Through loss and economic hardship, Jesús and Libia remain steadfast in their commitment to each other, their Catholic faith and their family.

"No family is perfect but we believe in it, and in a single moment that search of perfection, of being together, of living for one another becomes a love made out of rock which nothing is able to dissolve in spite of arguments or discussions," Jesús said. "We've always been getting along, and the many years together are proof of it."

The couple sees Unbound as part of their family. Both have sponsors through the organization, Jesús since 2003 and Libia since 2002. Their sponsorships afford them access to cash resources to meet their critical needs. The additional funds mean they no longer go to bed hungry, the couple said, and they have been able to improve their housing conditions.
No family is perfect but we believe in it, and in a single moment that search of perfection, of being together, of living for one another becomes a love made out of rock which nothing is able to dissolve in spite of arguments or discussions.

— Jesús, sponsored elder

One

Libia has enjoyed corresponding with her sponsors through the years and proudly displays a photo of them.

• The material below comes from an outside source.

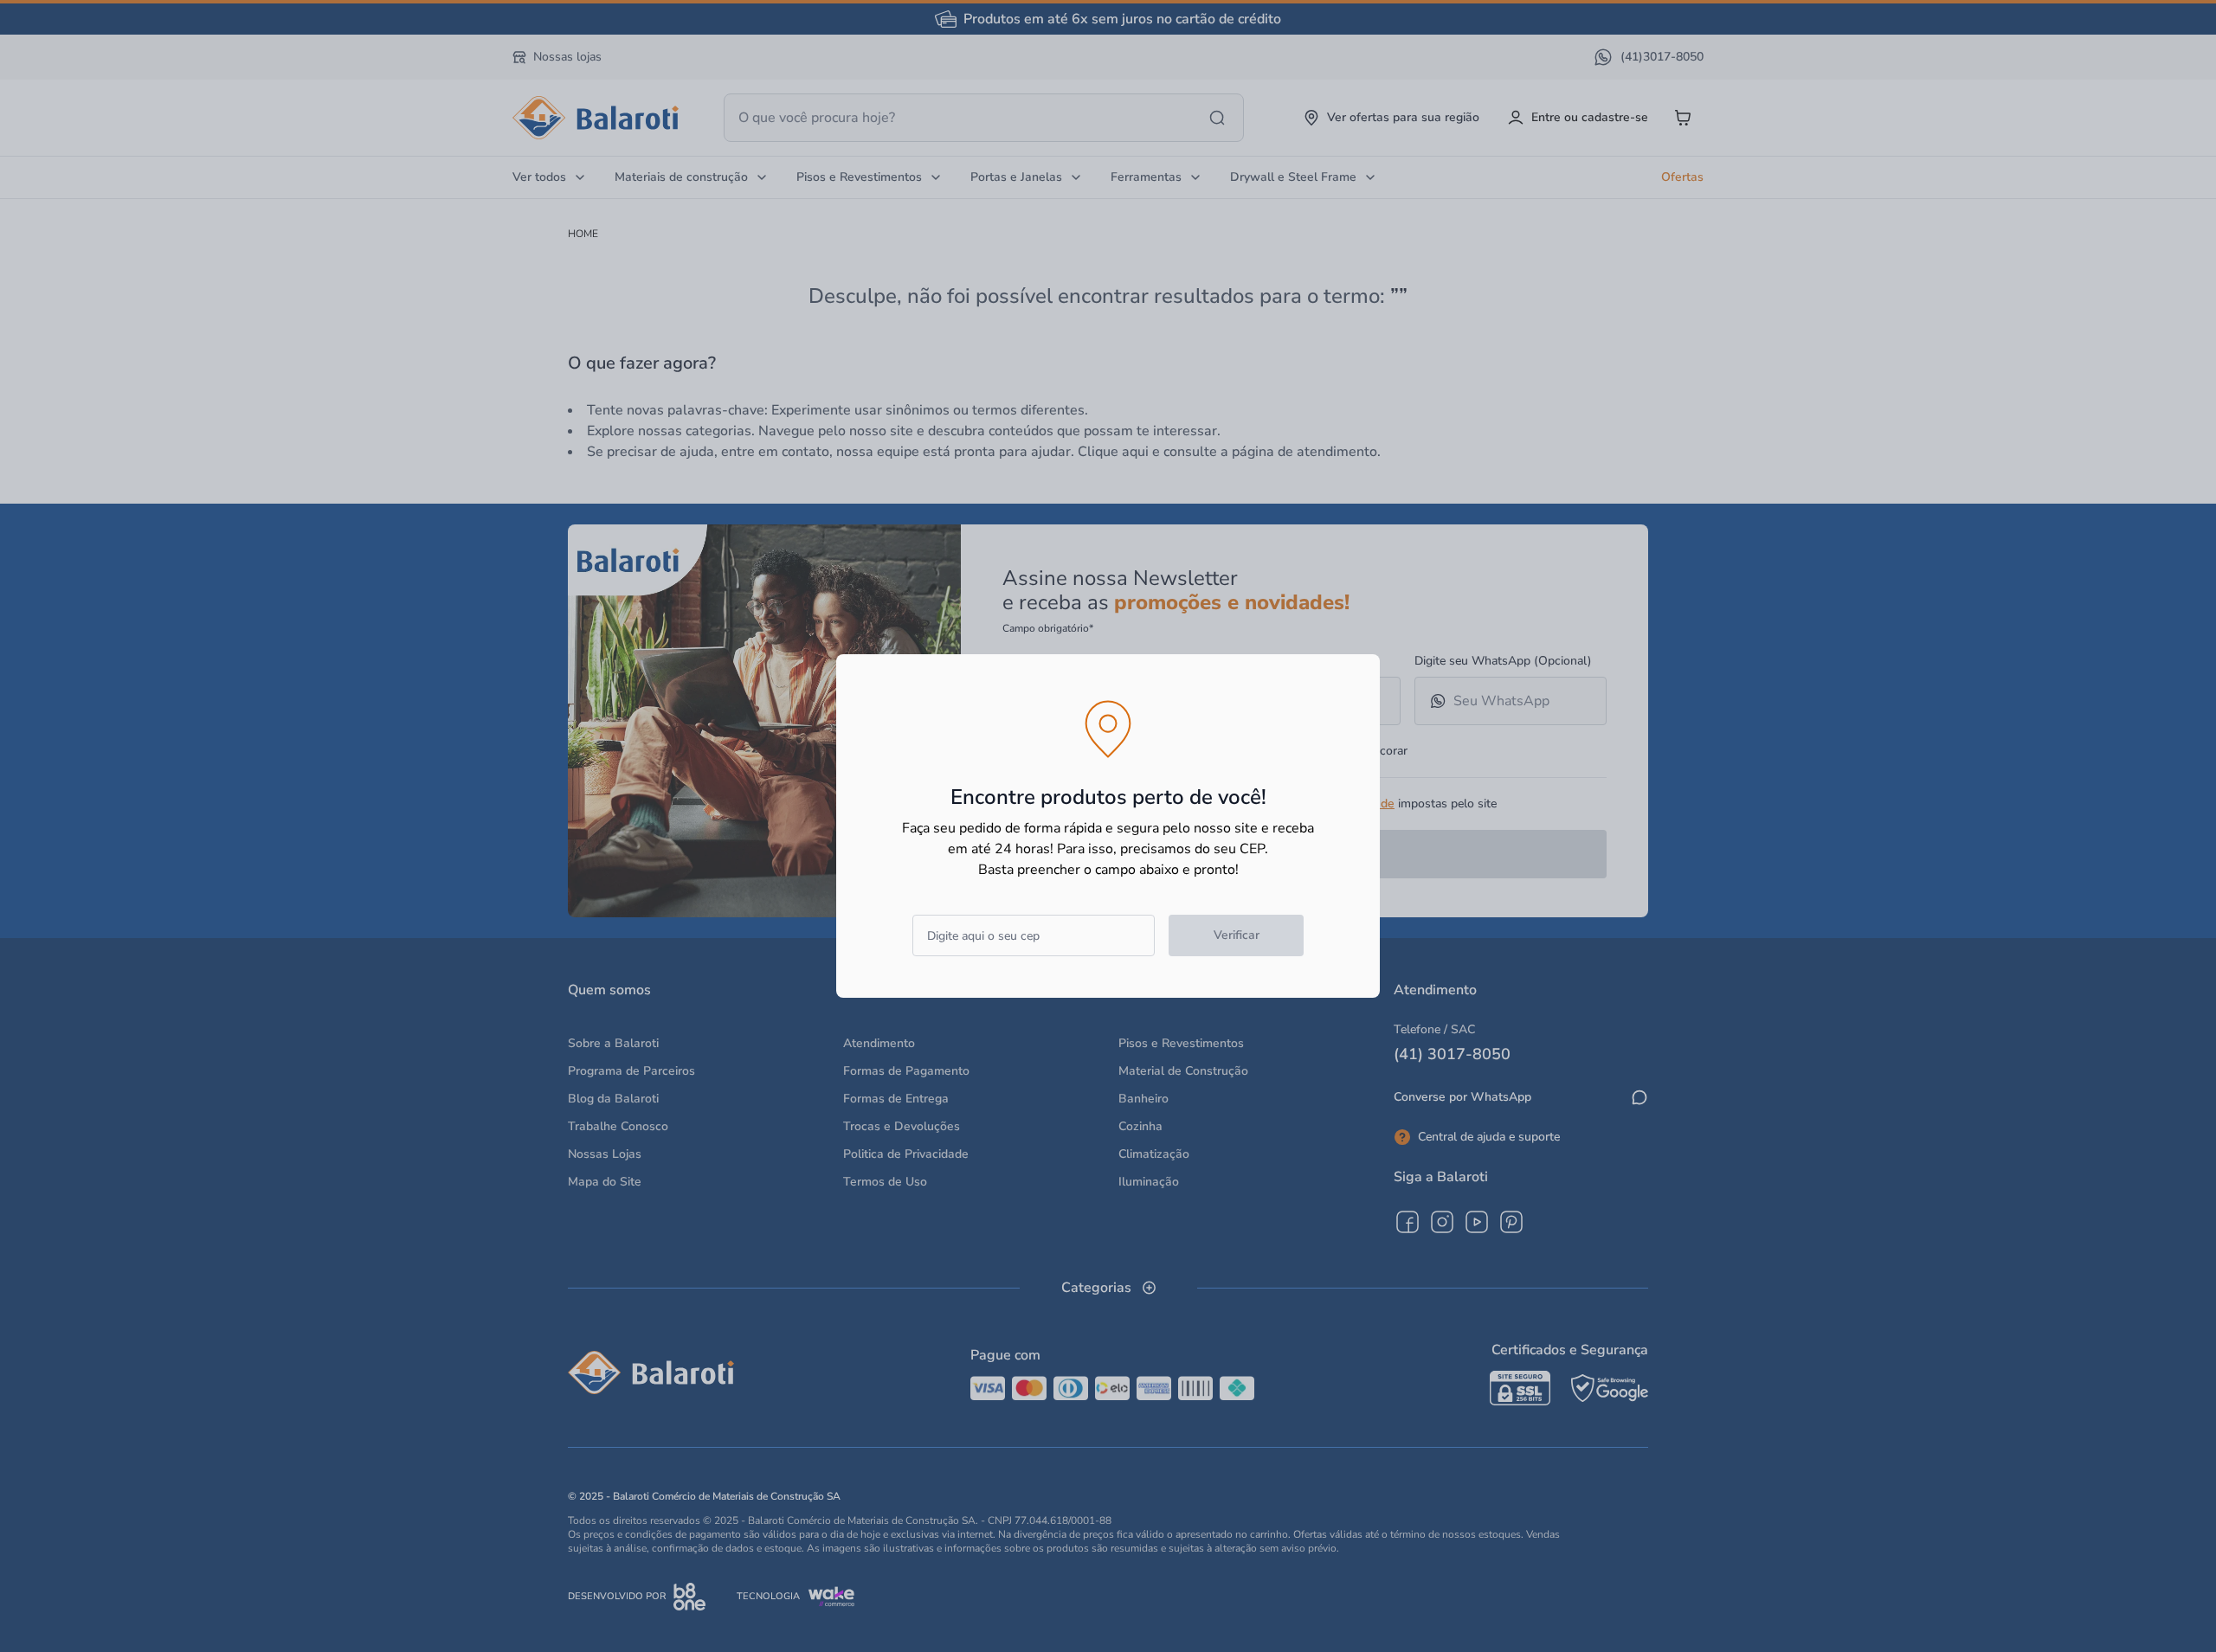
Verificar (1236, 935)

LIFE-CHANGING, PERSONALIZED SUPPORT


Before Unbound came into their lives, Jesús and Libia had been displaced by violence and built a house of recycled materials on a hillside. One day the home collapsed in heavy rains. They lost their shelter and all their belongings.

Many in the community helped them, including Unbound. The couple said their lives began to change after they were sponsored through Unbound's Bogota program.

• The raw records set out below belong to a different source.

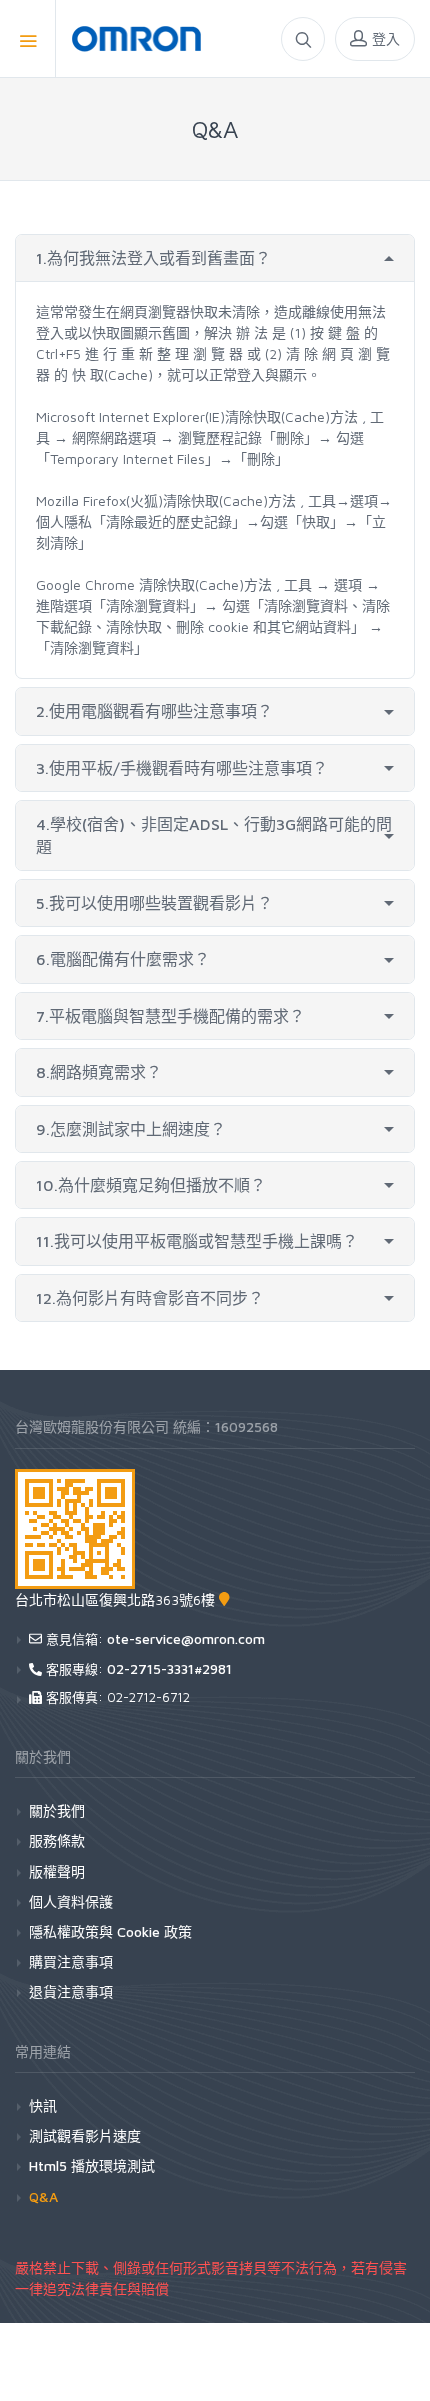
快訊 (43, 2105)
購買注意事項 (71, 1961)
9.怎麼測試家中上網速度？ (131, 1129)
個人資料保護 (71, 1901)
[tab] (215, 258)
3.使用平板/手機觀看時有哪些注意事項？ (182, 768)
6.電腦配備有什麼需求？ (123, 959)
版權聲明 (57, 1871)
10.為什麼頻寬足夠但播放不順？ (151, 1185)
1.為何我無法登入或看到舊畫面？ (153, 258)
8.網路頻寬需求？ (99, 1072)
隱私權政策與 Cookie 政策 (110, 1931)
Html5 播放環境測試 (92, 2165)
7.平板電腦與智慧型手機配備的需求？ (170, 1016)
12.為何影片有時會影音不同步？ (150, 1298)
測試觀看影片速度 (85, 2135)
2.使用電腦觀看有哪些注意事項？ (154, 711)
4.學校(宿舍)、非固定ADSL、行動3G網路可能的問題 (214, 835)
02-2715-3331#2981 (169, 1668)
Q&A (43, 2196)
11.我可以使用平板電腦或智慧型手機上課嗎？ (197, 1241)
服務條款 (57, 1840)
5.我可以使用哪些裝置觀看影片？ (154, 903)
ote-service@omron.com (186, 1638)
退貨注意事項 (71, 1991)
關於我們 (57, 1810)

"We no longer lacked as much as before because many times, yes, my children helped us, but they helped us very little because they also had their obligations," Libia said. "That's why I appreciate Unbound a lot. My family is Unbound."

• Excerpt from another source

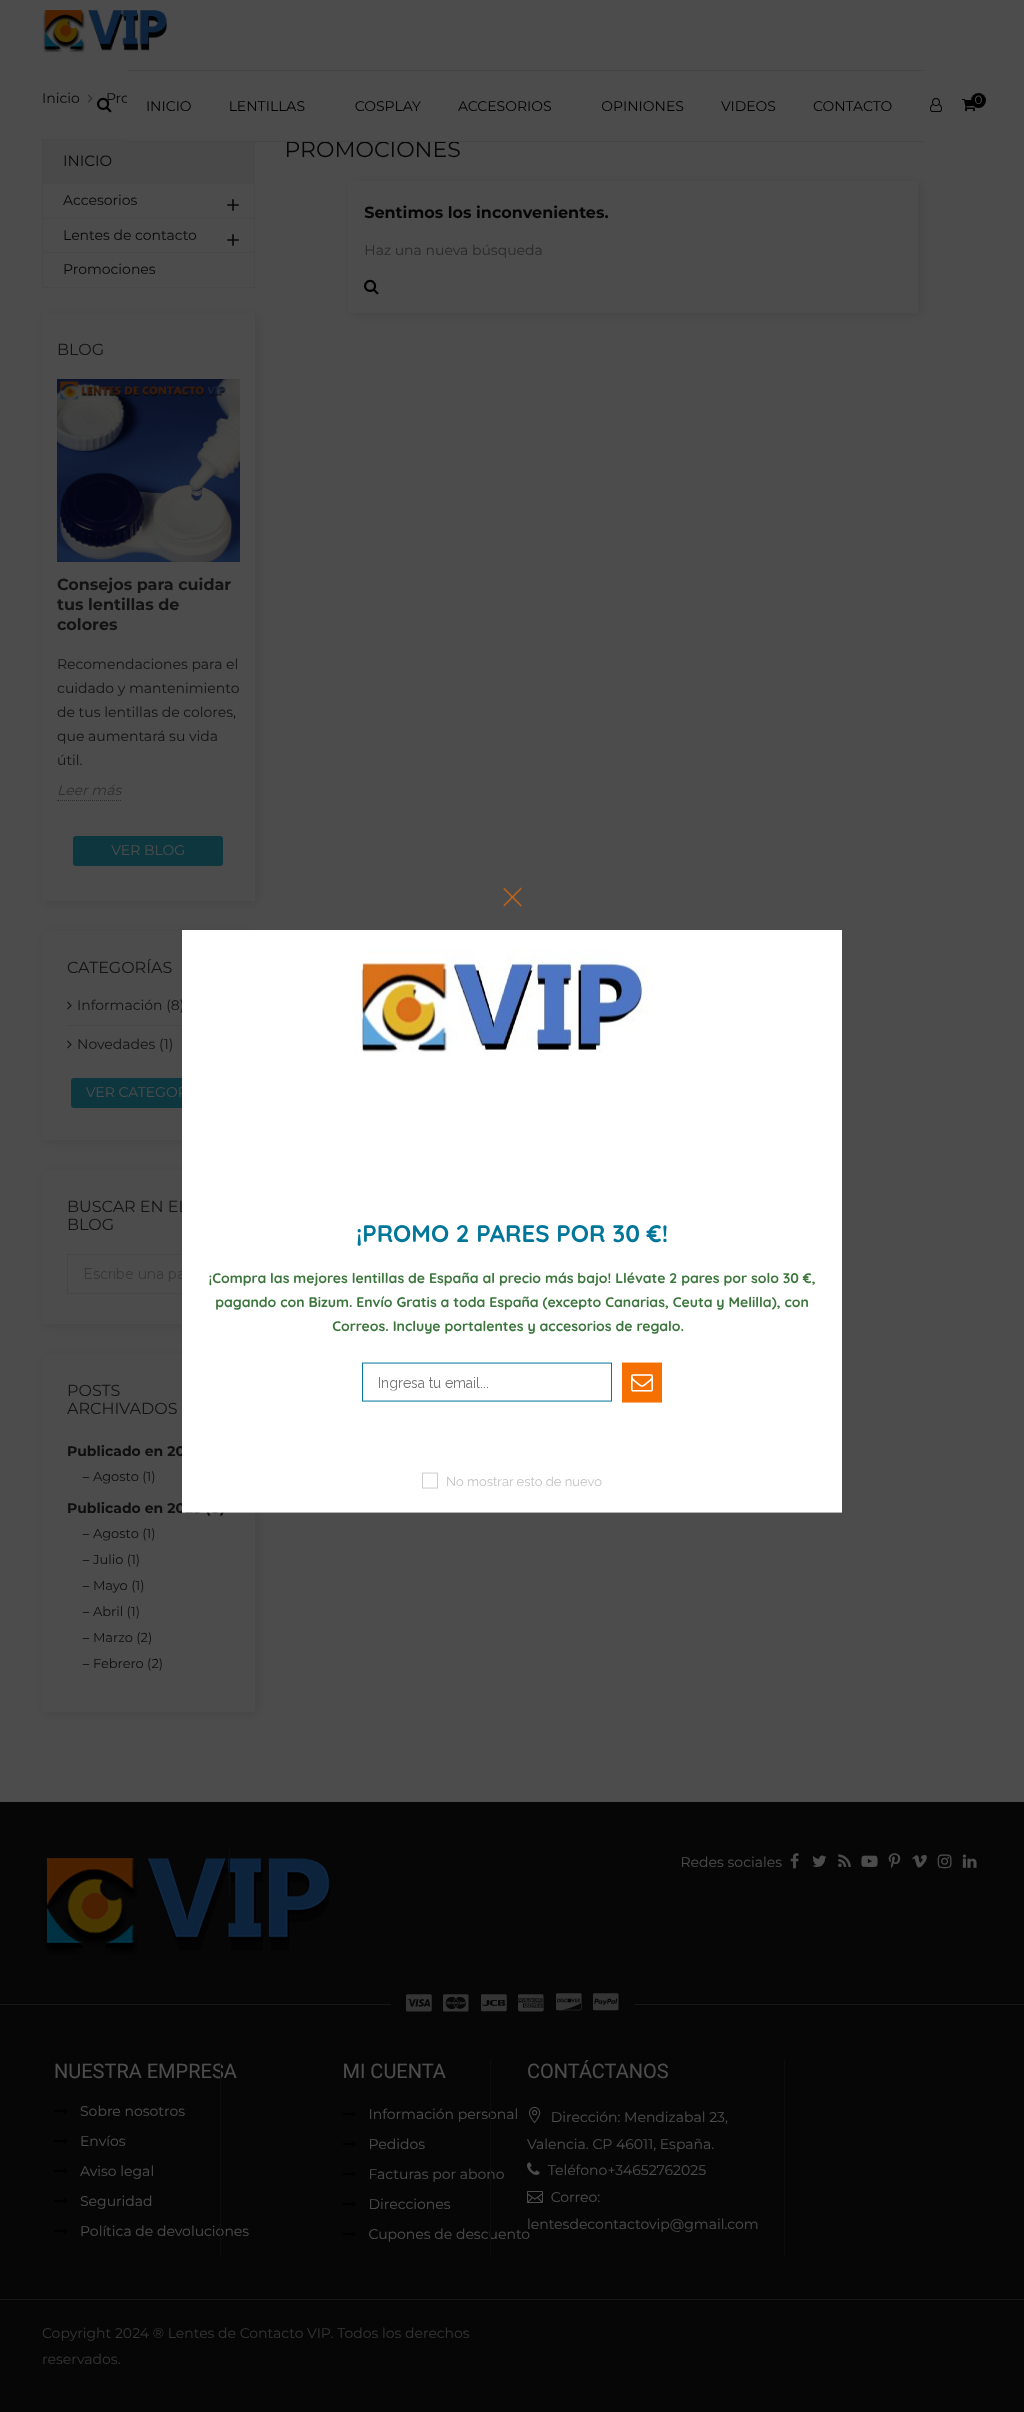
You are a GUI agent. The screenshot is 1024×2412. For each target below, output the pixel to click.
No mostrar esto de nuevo (524, 1481)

Before the pandemic, Jesús and Libia were active with other sponsored elders as leaders in Colombian folkdance groups in the area. They also earned a modest income selling recycled materials.

"I like to recycle because it improves the environment," Libia said. "There is not so much contamination and it is good for health. That's why we recycle many things people throw away that are usable."

Jesús and Libia are among 30,000 elders around the world supported through Unbound. Sponsorship for elders means steady support to combat extreme poverty. Based on elders' circumstances, local Unbound staff work with them to help them meet individual needs like nutrition, health care and recreational activities to counter social isolation.

Sponsors can also encourage elders by corresponding with them. Some have even met their sponsored elder friends through group awareness trips or individual visits coordinated by Unbound. Libia has enjoyed corresponding with her sponsors, Bill and Karen of North Dakota, and met them in person when they traveled on an awareness trip to Colombia in 2015.

Photo 1: Libia (right) shows the younger generation how it’s done while performing in a Colombian folk-dance group. Photo 2: Jesús (center) and Libia (right) are leaders in their traditional dance group.

POPE PROMOTES RELATIONSHIPS WITH ELDERS


To encourage forming relationships with elders, Pope Francis in January announced that the Catholic Church would institute World Grandparents and Elders Day on the fourth Sunday of July. Elders are often forgotten, the pope said, and it's important for younger generations to be able to gain strength and wisdom from them.

The Vatican's Pontifical Academy for Life on Feb. 9 published a document called "Old Age: Our Future. The Elderly After the Pandemic." The document calls for a "rethinking of the assistance model for the elderly, so that the individual and his or her situation become the main focus of health and social policies."

"The starting point of this model is the desire of every man and woman to enjoy the last season of life accompanied and supported by their families, in a habit suitable for living the days of old age peacefully," the document said.

Jesús and Libia, with their family and their Unbound family, continue to walk together in love and respect. When asked where they get their strength, they both pointed up and said, "God."

"God strengthens us because without having the help of God, there is no strength," Libia said. "God is first, and then family."